HIV-1 infection induces alterations in multiple components of the immune system, reflected mainly by a decrease in the CD4+ T-cell population, leading to AIDS. However, the natural history of HIV-1 infection is heterogeneous, given the variability in the time required to advance to AIDS. In most HIV-1–infected individuals, the median time is 8–10 years1; nonetheless, a small fraction of HIV-1–infected individuals who despite being infected for more than 10 years remain symptom less, maintaining normal peripheral blood (PB) CD4+ T-cell counts (>500 CD4+ cells/μL), in the absence of antiretroviral therapy; they are known as long-term nonprogressors (LTNPs).2,3 In addition, there are 2 new subgroups of HIV-1–positive individuals who exhibit a spontaneous and sustained control of viral replication, at least for 1 year without antiretroviral therapy: elite controllers maintain undetectable HIV-1 RNA levels (<50 copies/mL), and viremic controllers exhibit detectable but low viral loads (<2000 copies/mL).4 These subgroups have revealed the existence of natural mechanisms of viral control.

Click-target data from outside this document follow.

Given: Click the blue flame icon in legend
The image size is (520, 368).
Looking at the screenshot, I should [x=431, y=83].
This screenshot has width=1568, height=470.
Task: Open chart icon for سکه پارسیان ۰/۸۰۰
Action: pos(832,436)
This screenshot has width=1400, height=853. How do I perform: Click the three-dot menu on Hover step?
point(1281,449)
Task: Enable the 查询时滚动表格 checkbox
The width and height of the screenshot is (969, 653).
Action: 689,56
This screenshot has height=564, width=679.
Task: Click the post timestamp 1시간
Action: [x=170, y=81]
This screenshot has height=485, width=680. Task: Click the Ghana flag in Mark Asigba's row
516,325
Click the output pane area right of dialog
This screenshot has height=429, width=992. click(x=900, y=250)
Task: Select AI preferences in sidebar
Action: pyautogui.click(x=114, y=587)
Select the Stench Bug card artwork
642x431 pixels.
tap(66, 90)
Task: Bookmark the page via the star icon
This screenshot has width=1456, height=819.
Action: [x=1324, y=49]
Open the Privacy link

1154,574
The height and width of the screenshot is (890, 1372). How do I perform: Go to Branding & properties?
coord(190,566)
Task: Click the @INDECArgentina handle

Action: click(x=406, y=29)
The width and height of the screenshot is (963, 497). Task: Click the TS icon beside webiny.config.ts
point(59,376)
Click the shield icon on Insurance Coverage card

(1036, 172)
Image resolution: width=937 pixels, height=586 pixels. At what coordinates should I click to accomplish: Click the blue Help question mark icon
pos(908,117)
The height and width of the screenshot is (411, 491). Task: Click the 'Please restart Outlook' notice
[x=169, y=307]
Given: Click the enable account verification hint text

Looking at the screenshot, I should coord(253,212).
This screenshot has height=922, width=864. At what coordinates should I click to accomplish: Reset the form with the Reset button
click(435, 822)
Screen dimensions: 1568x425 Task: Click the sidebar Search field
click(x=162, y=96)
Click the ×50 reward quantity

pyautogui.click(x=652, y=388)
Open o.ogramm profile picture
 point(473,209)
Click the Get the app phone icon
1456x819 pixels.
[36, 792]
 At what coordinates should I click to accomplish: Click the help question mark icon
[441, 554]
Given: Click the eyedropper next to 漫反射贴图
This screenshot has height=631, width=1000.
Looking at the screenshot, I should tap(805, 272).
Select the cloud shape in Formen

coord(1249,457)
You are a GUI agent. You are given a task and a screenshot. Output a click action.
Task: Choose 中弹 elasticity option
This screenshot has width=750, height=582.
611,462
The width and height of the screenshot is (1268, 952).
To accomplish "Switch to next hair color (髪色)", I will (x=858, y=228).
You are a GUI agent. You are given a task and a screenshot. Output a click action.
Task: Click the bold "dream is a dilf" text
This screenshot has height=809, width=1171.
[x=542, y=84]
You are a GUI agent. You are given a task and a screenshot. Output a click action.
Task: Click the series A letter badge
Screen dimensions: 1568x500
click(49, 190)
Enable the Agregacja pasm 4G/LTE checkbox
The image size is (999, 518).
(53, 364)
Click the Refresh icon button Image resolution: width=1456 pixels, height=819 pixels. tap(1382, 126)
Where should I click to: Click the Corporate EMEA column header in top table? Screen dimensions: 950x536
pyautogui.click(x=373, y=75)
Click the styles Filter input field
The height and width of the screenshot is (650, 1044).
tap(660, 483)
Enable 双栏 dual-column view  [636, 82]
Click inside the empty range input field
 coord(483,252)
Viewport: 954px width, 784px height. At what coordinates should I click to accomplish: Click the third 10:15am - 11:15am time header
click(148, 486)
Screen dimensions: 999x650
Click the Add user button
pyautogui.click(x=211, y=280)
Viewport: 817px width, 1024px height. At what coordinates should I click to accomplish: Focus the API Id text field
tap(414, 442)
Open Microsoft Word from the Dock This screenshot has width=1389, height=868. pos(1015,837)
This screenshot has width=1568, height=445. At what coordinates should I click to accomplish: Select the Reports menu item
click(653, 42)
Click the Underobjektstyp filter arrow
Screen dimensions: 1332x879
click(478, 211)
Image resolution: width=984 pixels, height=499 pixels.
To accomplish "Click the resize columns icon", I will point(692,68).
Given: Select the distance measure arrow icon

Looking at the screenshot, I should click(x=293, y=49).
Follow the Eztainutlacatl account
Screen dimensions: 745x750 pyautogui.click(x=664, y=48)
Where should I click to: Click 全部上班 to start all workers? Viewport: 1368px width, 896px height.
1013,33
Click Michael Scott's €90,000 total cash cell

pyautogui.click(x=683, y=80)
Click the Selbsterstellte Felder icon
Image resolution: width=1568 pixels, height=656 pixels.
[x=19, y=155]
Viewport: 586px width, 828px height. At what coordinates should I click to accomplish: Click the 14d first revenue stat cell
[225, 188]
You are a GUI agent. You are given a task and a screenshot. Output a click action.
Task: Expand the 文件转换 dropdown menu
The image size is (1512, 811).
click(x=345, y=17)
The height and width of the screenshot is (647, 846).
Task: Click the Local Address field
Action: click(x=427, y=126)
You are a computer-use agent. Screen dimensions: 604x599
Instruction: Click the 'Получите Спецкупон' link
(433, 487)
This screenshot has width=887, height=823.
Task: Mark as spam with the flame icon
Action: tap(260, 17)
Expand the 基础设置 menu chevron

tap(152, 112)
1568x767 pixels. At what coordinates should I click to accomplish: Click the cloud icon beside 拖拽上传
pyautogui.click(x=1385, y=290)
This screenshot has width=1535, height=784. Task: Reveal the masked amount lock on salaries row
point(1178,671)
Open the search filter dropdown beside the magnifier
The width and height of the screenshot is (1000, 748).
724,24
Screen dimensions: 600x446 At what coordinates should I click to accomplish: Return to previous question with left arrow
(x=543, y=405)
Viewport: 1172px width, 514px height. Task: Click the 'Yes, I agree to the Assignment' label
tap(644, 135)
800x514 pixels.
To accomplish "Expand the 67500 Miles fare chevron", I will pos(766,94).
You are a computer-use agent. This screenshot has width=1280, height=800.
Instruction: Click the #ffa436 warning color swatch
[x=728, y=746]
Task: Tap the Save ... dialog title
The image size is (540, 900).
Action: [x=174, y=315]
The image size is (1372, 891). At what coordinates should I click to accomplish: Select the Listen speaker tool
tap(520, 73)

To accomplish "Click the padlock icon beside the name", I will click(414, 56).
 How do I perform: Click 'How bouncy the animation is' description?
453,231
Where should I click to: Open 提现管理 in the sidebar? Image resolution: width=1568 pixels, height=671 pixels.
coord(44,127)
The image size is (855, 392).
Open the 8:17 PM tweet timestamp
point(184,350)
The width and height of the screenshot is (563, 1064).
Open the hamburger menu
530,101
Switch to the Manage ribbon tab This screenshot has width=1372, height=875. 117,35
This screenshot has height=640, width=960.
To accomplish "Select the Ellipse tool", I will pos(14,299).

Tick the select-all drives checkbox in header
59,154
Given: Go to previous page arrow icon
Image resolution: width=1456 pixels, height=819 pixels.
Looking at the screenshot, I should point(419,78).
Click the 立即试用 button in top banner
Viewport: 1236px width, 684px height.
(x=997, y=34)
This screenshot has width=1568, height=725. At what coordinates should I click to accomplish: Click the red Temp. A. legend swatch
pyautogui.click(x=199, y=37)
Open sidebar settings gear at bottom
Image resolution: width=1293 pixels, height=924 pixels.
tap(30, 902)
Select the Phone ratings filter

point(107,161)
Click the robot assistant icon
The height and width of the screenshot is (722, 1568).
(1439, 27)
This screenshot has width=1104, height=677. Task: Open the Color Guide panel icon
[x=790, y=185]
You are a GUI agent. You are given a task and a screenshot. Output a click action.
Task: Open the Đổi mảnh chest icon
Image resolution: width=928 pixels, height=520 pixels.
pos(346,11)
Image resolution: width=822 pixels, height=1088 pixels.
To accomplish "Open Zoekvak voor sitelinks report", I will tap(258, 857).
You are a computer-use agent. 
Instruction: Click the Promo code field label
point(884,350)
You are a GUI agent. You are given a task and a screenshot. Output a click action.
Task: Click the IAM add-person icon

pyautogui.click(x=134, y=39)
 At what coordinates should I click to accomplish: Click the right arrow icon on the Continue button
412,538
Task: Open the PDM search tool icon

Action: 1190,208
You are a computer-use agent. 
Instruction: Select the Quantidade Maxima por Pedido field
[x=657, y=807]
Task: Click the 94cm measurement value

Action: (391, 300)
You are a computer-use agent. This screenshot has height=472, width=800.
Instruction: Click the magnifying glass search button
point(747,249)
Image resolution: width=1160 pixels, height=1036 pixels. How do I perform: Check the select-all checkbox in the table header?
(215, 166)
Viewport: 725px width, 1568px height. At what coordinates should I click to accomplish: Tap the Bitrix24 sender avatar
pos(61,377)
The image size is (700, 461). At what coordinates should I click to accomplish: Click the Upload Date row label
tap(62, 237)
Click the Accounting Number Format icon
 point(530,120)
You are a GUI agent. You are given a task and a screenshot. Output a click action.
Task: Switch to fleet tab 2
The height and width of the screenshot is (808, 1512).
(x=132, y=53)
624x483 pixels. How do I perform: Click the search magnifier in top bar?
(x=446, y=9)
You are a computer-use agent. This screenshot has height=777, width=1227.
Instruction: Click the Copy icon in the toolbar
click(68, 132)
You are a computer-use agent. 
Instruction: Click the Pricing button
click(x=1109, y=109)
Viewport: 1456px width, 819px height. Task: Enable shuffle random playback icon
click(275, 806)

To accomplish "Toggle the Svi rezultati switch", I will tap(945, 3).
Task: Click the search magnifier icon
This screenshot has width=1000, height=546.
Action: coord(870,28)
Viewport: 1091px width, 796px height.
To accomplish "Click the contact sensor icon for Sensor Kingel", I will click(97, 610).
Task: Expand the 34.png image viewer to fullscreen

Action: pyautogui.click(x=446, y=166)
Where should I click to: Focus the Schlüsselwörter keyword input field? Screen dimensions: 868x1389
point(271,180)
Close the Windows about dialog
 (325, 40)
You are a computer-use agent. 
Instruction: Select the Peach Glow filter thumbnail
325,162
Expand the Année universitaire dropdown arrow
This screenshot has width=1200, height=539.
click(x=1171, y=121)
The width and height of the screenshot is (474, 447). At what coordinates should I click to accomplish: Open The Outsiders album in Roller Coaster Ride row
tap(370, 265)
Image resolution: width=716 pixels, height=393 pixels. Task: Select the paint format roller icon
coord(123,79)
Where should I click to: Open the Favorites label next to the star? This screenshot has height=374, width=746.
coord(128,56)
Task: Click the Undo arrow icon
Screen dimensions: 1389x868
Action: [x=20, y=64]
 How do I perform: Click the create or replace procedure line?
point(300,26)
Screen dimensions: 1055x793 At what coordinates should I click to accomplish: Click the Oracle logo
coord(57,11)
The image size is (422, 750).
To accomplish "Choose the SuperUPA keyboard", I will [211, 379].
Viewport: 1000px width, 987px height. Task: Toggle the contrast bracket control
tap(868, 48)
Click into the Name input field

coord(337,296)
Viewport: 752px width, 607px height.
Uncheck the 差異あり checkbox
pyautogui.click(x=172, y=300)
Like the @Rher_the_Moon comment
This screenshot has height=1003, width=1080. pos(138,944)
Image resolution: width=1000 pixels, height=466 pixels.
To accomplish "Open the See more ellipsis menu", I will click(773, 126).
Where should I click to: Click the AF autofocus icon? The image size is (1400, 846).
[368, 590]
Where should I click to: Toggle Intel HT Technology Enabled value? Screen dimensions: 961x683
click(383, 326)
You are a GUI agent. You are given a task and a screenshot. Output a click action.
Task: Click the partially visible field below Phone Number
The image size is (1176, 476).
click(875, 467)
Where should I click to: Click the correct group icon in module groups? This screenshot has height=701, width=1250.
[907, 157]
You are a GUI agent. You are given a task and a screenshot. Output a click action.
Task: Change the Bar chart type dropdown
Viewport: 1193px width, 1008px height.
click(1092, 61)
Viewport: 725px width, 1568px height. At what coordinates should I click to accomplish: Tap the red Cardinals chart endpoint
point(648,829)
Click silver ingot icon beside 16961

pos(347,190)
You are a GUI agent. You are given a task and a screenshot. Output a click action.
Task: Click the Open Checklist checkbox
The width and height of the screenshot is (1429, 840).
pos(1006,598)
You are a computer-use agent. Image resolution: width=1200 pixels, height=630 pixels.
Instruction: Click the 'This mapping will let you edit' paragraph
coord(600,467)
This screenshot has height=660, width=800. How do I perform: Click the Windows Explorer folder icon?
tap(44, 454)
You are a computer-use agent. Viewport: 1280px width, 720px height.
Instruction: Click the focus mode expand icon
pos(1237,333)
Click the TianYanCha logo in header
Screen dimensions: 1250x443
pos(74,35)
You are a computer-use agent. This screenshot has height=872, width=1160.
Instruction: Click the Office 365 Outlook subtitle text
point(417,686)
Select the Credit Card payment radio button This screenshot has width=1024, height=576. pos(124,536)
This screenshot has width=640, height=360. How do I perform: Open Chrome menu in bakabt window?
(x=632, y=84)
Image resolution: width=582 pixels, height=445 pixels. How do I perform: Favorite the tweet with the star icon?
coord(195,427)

Several studies have aimed at determining the mechanisms involved in HIV-1 resistance and viral control; so far, resistance has been associated with host genetic variants and immunological factors that limit viral infection and progression.5 The CCR5-delta 32 mutation has been the most widely investigated, and its association with HIV-1 resistance relies on the inability of R5 viral strains to enter target cells. Other single-nucleotide polymorphisms in HIV-1 coreceptors and their ligands are associated with this phenomenon.6 Also, several reports on cellular immunity indicate that apoptosis of target cells,7 increased production of interferon-γ by natural killer (NK) cells,8 increased expression of NK receptors associated with cellular activity,9,10 and certain human leukocyte antigen (HLA) alleles11,12 are other factors associated with HIV-1 resistance. Finally, humoral response also contributes to HIV-1 resistance; in fact, a higher production of mucosal anti-HIV-1 IgA has been reported in exposed seronegatives (ESNs) compared with healthy controls.13
Regarding soluble factors, RNases, chemokines, and cationic proteins have been associated with HIV-1 protection in ESNs or LTNPs.14–17 The secretion of leukocyte protease inhibitor (SLPI) is induced by HIV-1 gp120 in oral epithelial cells without requiring infection.18 In addition, McNeely et al19,20 showed that SLPI protects against HIV-1 infection, an inhibitory effect that occurs before reverse transcription. Also, a higher production of human α-defensins (HAD-1 to -3) has been associated with inhibition of HIV-1 replication.21,22
However, it is currently accepted that one of the most important pathogenic mechanism during chronic HIV-1 infection that has been correlated to AIDS progression is the hyperactivation of immune cells. Abnormal activation is induced by exposure to viral antigens and then exacerbated by destruction of mucosal lymphoid tissue,23 leading to the translocation of bacteria from the intestinal lumen to systemic circulation.24 As a result, there is an increased number of activated target cells for HIV-1,25 an increased apoptosis of activated CD4+ T cells, anergy, and, in general, a functional alteration of the immune system. As a counteracting mechanism, regulatory T cells (Tregs) control cellular activation levels. However, the potential effect of Tregs on HIV-1 pathogenesis is controversial because several reports suggest that these cells might have a dual role. Their benefic potential comes from their ability to decrease cellular activation, limiting viral replication and new cell targets; in contrast, their accumulation might restrict the specific anti-HIV-1 responses, limiting clearance of infected cells.26
Considering that HIV-1 controllers were recently described and the mechanisms related to viral control are poorly studied, we evaluated the frequency and immune activation phenotype of immune cells and class I HLA alleles and the expression of the soluble factors HAD-1 and SLPI, in a Colombian cohort of HIV controllers, trying to determine their association to viral control.
Population and Samples
Two groups were included: (1) 11 HIV-1 controllers, defined as previously described4; briefly, we selected HIV-infected individuals who exhibit a spontaneous and sustained control of viral replication, at least for 1 year without antiretroviral therapy: elite controllers maintain undetectable HIV-1 RNA levels (<50 copies/mL), and viremic controllers exhibit detectable but low viral loads (<2000 copies/mL); all these 11 individuals were tested negative for alleles with the delta 32 mutation in the CCR5 gene; and (2) 11 chronic HIV-1–infected progressors, who were individuals with a CD4+ T-cell count higher than 250 cells per microliter, HIV viral load higher than 2500 RNA copies per milliliter, and without highly active antiretroviral therapy at the time of sampling.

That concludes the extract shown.